* **TRY IT**:
Once the line containing "Given: Click the" appears, output it and each remaining line of the records below exactly, with no pictures and nothing more.

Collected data
------------------------------------------------------------------------

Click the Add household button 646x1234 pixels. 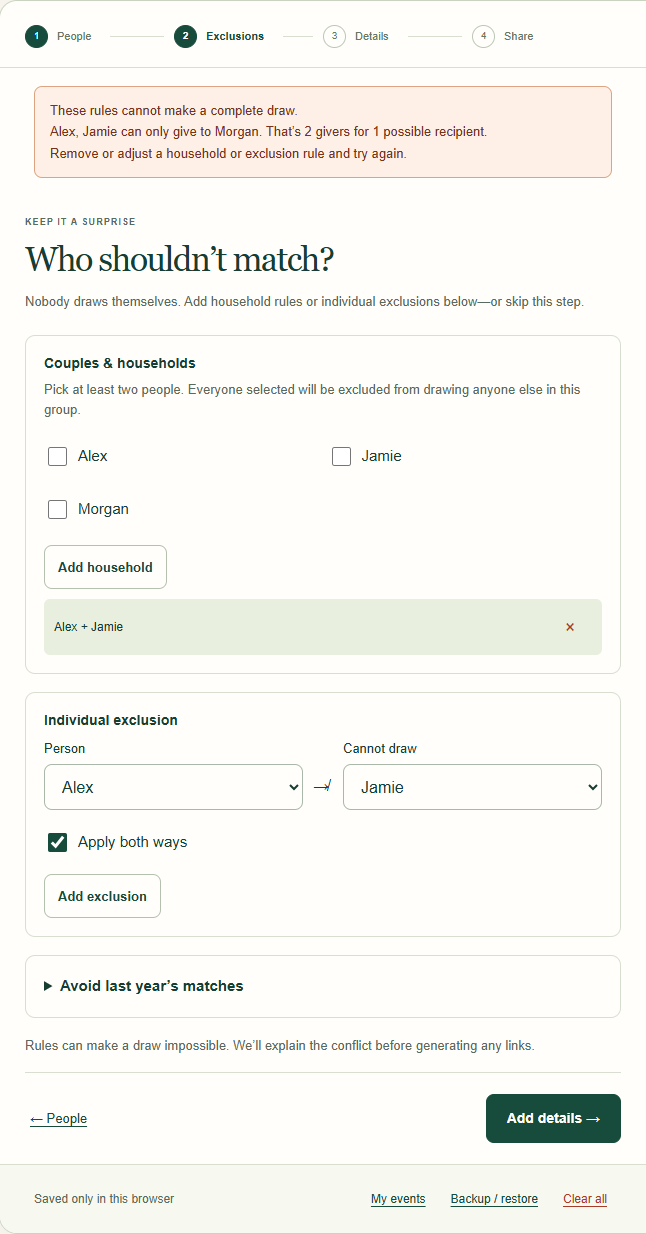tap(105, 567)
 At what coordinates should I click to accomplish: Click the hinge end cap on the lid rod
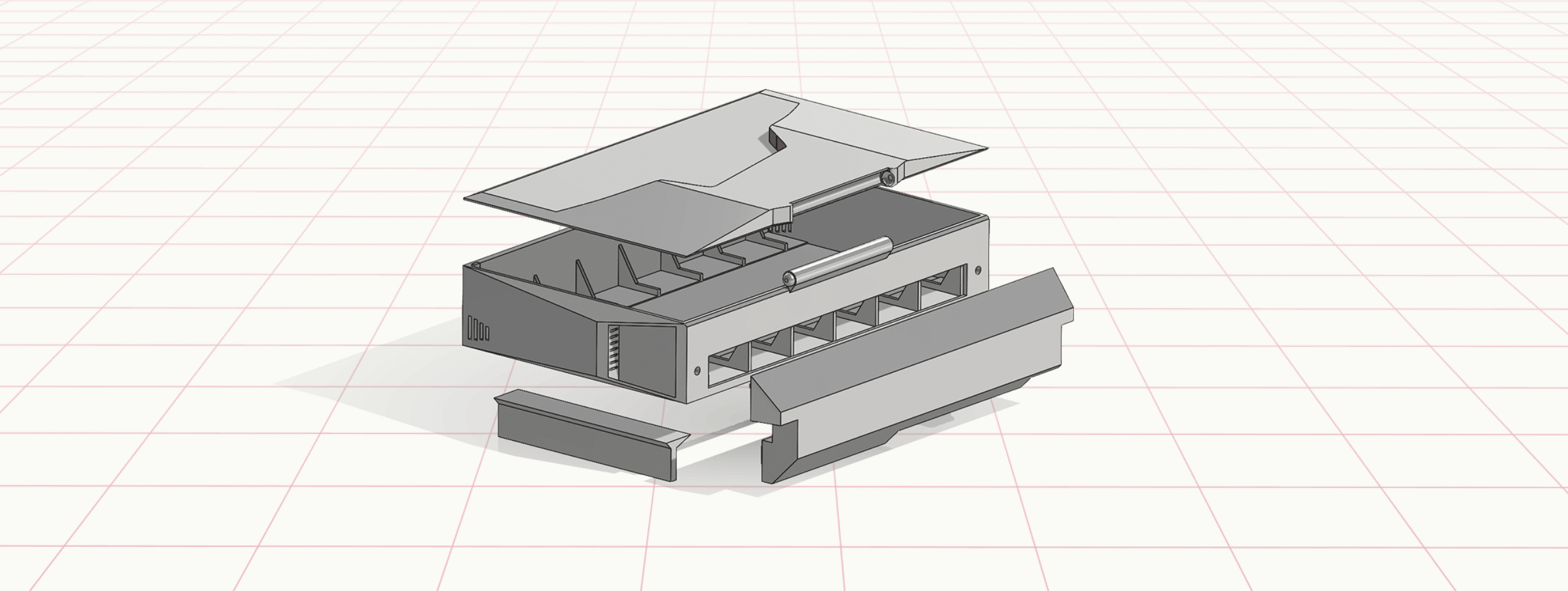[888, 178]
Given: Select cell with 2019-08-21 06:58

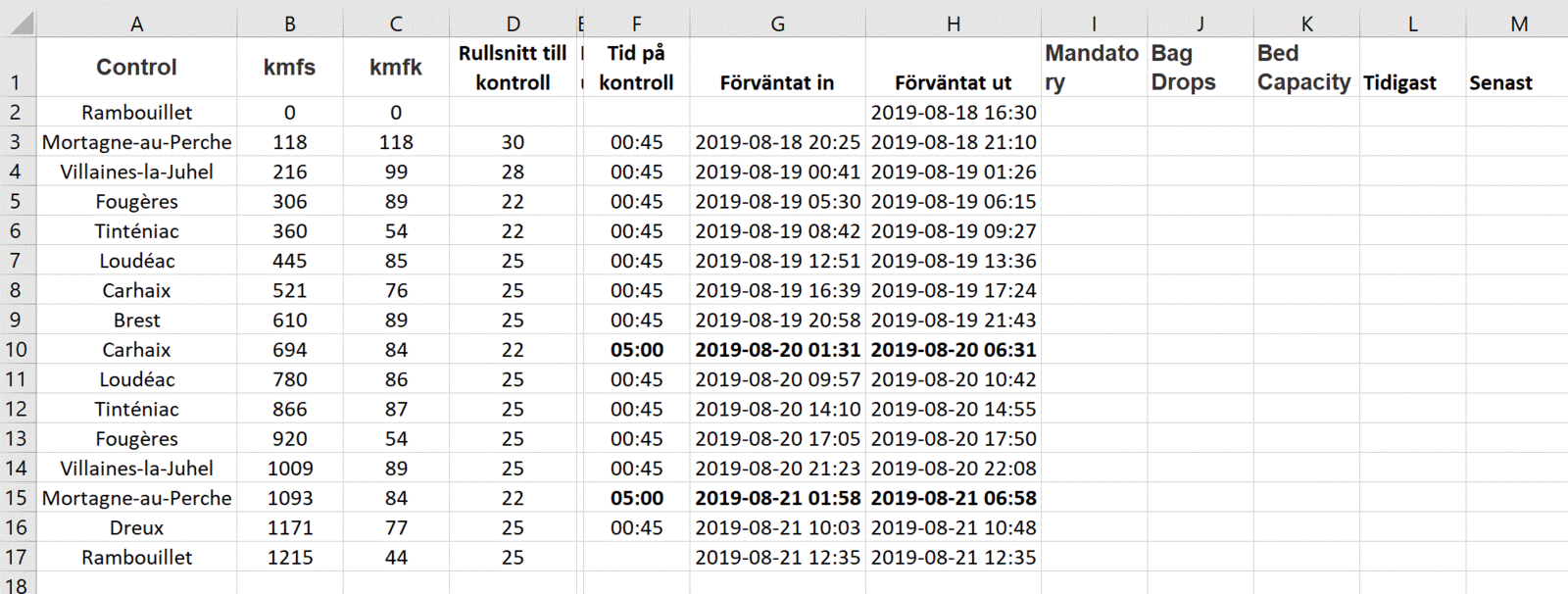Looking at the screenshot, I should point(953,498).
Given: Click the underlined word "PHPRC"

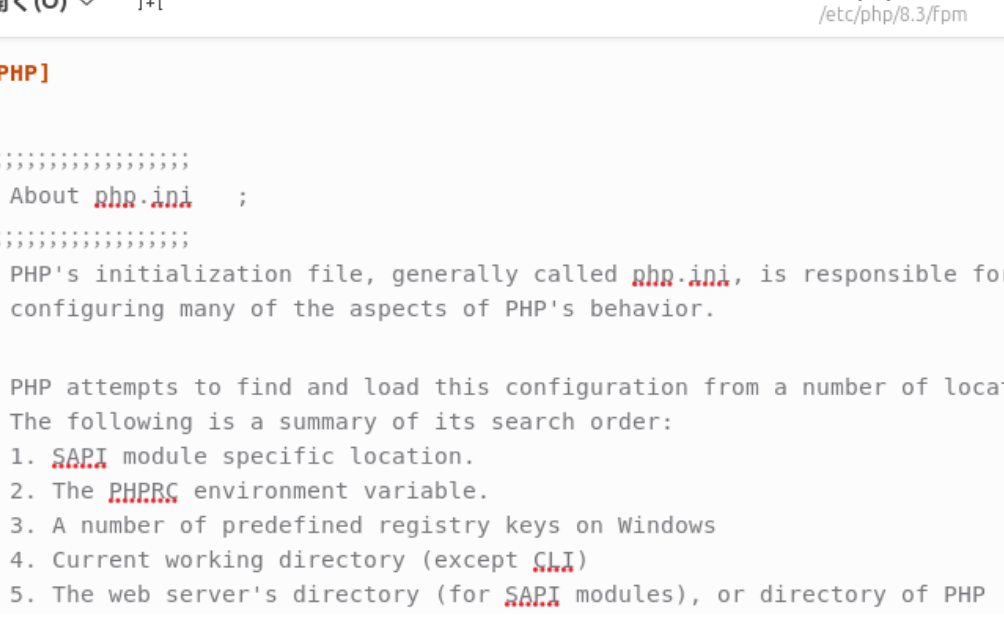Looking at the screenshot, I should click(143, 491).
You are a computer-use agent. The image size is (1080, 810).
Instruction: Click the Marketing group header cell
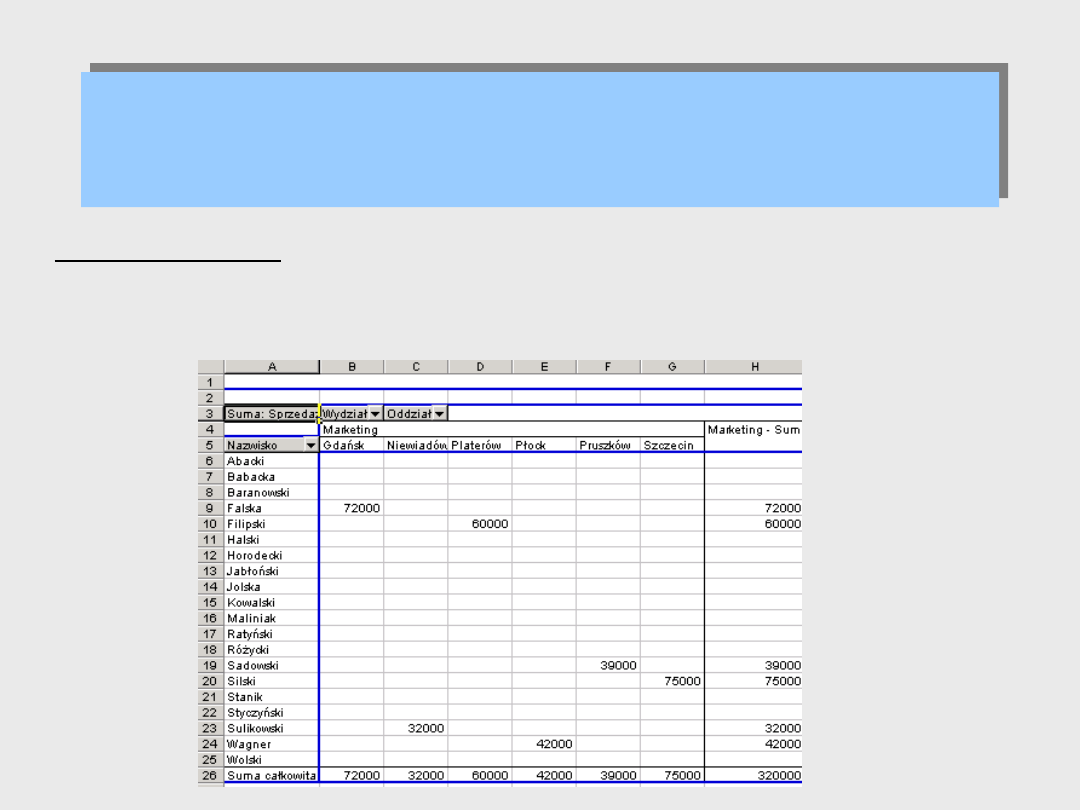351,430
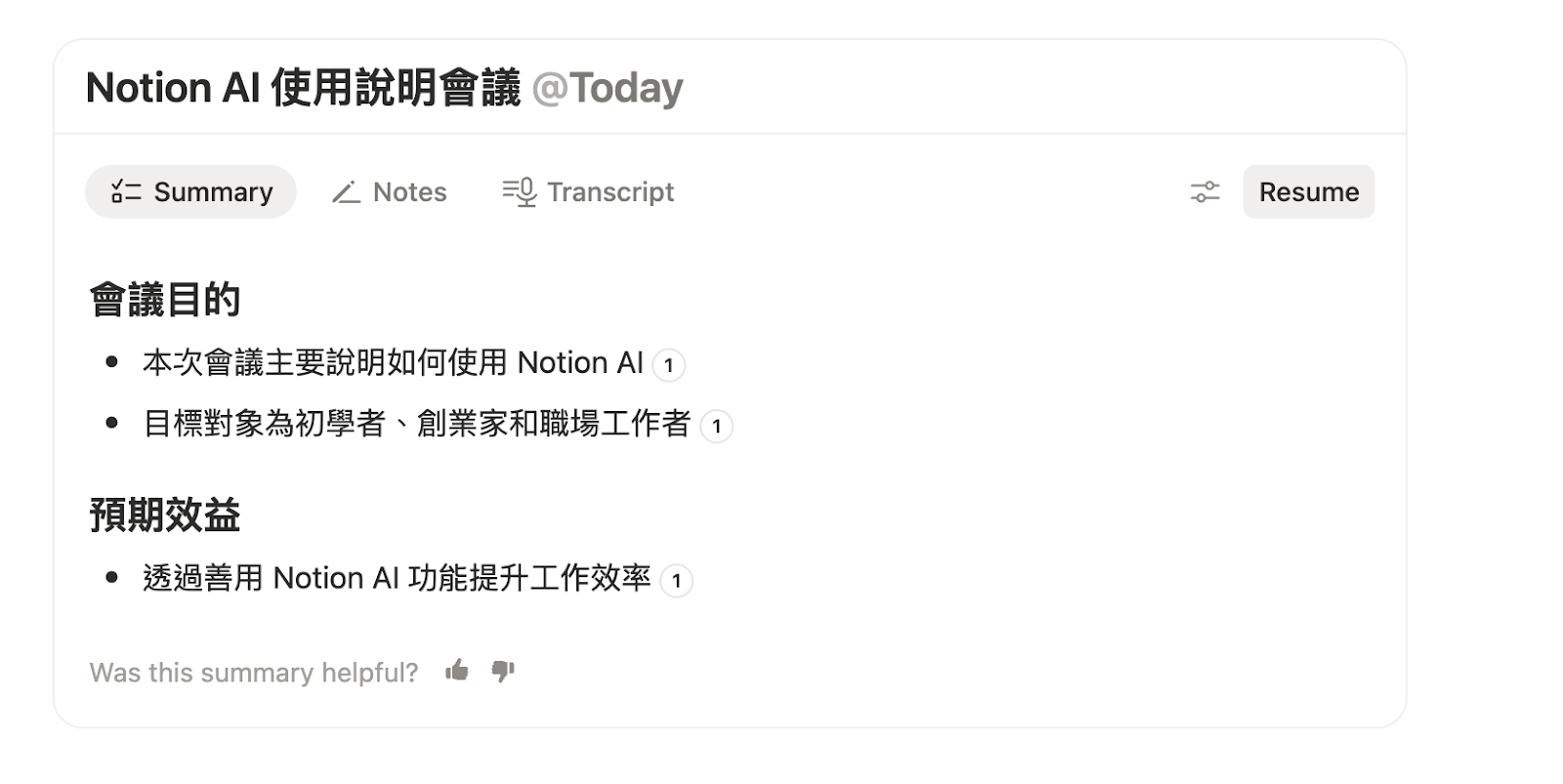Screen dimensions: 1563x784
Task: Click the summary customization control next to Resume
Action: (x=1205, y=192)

------------------------------------------------------------------------

* **REPLY TO THE TASK**:
Given: Click the underlined word "PHPRC"

Looking at the screenshot, I should click(143, 491).
You are a computer-use agent. The image size is (1080, 810).
Instruction: Click the Marketing group header cell
351,430
Screen dimensions: 1563x784
Task: Click the summary customization control next to Resume
Action: (x=1205, y=192)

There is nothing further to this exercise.